The Spark

the Voice of
The Communist League of Revolutionary Workers–Internationalist

“The emancipation of the working class will only be achieved by the working class itself.”
— Karl Marx

U.N. Report:
Pervasive Brutality by U.S. Of Detainees Both Abroad and Home

Jul 10, 2006

In May, the United Nations Committee against Torture issued an 11-page report, documenting U.S. policies and methods of torture used against detainees around the world.

The report harshly condemned the torture and degrading treatment of detainees at Guantanamo, Abu Ghraib and numerous other prisons in Iraq and Afghanistan. It called for the investigation of senior military and civilian officials for their complicity in authorizing inhumane techniques, for the closing of Guantanamo, and for an end to secret prison sites in other countries.

- _Dataset excerpt_:
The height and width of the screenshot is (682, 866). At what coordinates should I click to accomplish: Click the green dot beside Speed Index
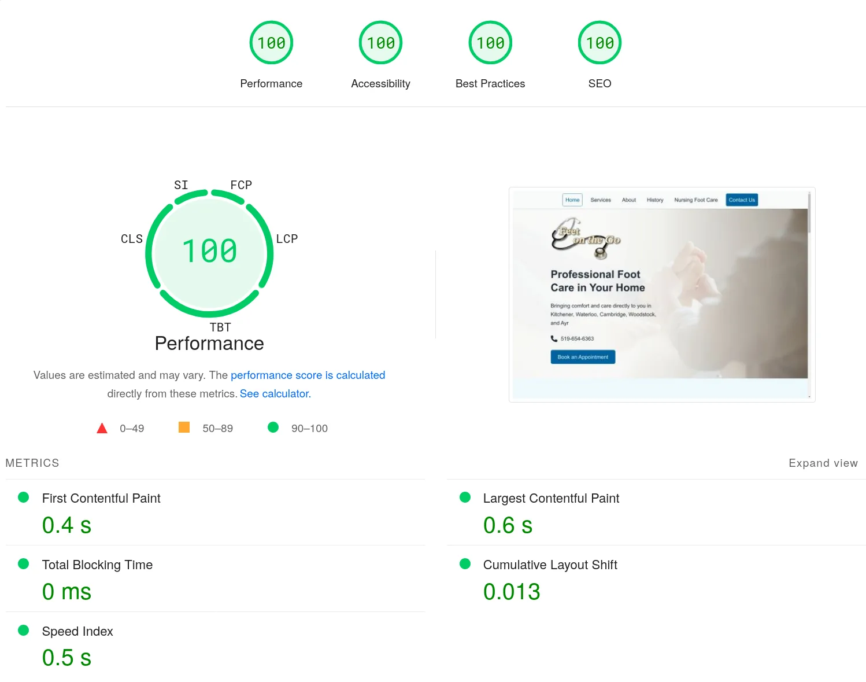24,631
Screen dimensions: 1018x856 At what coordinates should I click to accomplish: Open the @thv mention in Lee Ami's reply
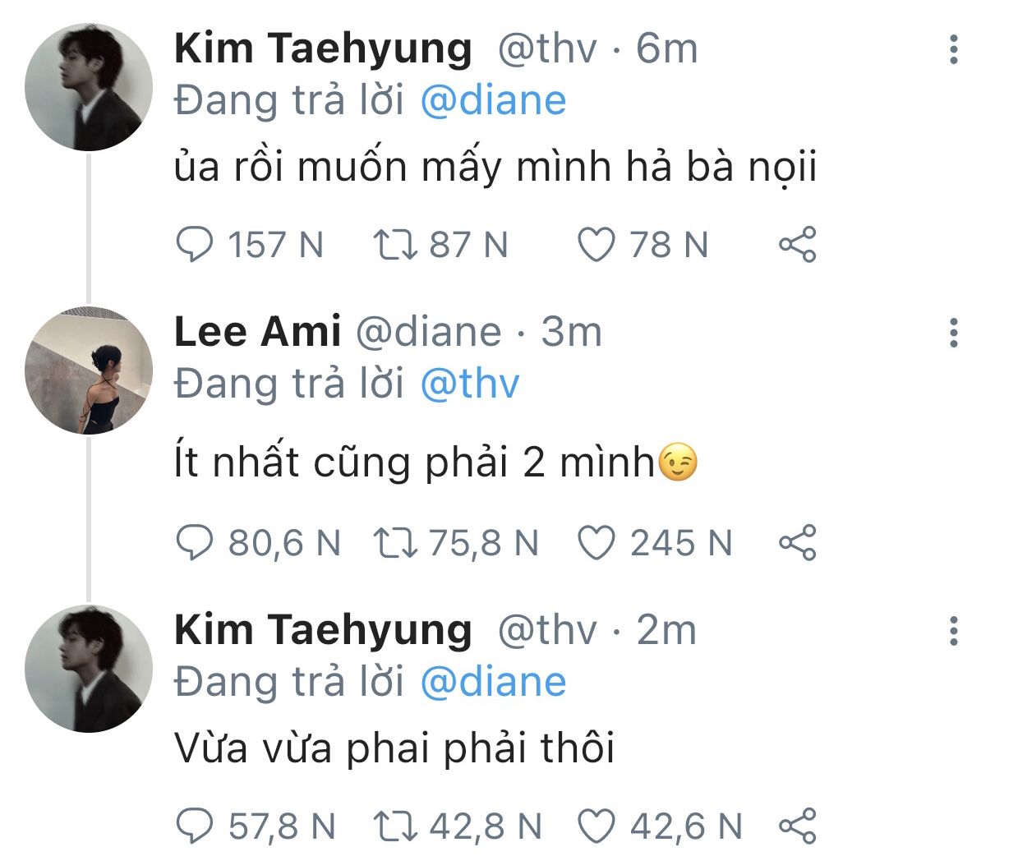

- _Activity 1_:
From the article on the U.N. torture report, reproduce word for word the passage that begins at the words "In May, the" and ends after the words "in other countries.".
- _Activity 2_:
Answer these questions using the article on the U.N. torture report.
(a) What date appears on the article?
(b) How many pages long was the report issued by the United Nations Committee against Torture?
(c) What did the report call for regarding Guantanamo?

- _Answer box 1_:
In May, the United Nations Committee against Torture issued an 11-page report, documenting U.S. policies and methods of torture used against detainees around the world.

The report harshly condemned the torture and degrading treatment of detainees at Guantanamo, Abu Ghraib and numerous other prisons in Iraq and Afghanistan. It called for the investigation of senior military and civilian officials for their complicity in authorizing inhumane techniques, for the closing of Guantanamo, and for an end to secret prison sites in other countries.

- _Answer box 2_:
(a) Jul 10, 2006
(b) 11 pages
(c) Its closing